> Description of the task: In the listing below, find each line with the string "agent" and return it.

# # # # #

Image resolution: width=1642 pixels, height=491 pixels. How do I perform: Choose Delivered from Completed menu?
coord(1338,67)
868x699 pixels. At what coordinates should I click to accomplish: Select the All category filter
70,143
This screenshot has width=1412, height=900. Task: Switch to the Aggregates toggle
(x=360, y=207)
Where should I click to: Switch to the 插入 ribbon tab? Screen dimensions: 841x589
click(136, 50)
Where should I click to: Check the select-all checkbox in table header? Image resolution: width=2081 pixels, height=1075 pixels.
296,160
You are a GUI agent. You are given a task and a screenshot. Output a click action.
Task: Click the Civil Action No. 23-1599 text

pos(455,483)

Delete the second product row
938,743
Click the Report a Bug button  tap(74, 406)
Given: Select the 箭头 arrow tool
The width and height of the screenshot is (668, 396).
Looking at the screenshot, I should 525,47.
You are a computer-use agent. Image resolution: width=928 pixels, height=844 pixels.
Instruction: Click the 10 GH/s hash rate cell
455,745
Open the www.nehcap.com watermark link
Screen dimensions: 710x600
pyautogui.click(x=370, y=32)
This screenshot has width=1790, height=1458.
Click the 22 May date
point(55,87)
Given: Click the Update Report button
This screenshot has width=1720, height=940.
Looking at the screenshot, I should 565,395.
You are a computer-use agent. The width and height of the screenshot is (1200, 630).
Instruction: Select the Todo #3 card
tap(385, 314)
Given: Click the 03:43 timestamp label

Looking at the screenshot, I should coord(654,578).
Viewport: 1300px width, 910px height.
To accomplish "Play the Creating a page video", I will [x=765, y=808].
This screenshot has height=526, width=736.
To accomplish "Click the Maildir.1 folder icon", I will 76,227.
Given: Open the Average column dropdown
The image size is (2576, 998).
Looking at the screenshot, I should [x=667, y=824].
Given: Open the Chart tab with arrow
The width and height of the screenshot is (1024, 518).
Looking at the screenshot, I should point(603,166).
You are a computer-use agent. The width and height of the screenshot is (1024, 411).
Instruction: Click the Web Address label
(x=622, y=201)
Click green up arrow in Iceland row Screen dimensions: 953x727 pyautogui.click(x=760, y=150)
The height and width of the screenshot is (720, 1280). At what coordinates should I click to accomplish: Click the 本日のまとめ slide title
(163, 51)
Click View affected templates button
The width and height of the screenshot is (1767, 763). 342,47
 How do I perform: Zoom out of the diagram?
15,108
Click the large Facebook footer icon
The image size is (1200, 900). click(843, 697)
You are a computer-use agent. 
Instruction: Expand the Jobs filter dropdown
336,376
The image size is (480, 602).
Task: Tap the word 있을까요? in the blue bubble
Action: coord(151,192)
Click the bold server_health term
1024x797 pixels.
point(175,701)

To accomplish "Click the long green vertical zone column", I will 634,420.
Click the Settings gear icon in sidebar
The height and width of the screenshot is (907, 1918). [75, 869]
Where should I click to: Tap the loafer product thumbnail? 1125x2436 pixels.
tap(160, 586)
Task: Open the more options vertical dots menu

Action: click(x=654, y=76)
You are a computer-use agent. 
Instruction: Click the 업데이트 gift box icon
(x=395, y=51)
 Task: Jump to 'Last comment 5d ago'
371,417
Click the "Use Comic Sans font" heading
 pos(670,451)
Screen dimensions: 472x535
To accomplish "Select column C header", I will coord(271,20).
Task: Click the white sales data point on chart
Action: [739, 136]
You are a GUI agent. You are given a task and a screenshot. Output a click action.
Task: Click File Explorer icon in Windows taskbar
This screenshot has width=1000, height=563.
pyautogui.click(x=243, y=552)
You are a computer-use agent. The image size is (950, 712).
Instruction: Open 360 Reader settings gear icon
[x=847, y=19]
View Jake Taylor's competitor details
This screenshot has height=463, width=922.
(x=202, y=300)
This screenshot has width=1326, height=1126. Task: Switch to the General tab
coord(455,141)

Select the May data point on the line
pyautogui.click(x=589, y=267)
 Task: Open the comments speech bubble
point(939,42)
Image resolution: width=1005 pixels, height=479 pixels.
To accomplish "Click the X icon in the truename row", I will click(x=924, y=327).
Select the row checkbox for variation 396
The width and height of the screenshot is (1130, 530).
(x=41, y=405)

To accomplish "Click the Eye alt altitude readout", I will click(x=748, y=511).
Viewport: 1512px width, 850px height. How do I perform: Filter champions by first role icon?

# # # # #

> Result of the exercise:
You are a GUI agent. You are given a task and a screenshot. Output a click action.
You are a computer-use agent. Image resolution: width=928 pixels, height=844 pixels.
You are a computer-use agent. The width and height of the screenshot is (1200, 630).
You are a computer-use agent. The width and height of the screenshot is (1024, 411).
You are a computer-use agent. 
You are a computer-use agent. 
You are a GUI agent. You are given a task and a screenshot. Output a click action.
You are a computer-use agent. The image size is (950, 712).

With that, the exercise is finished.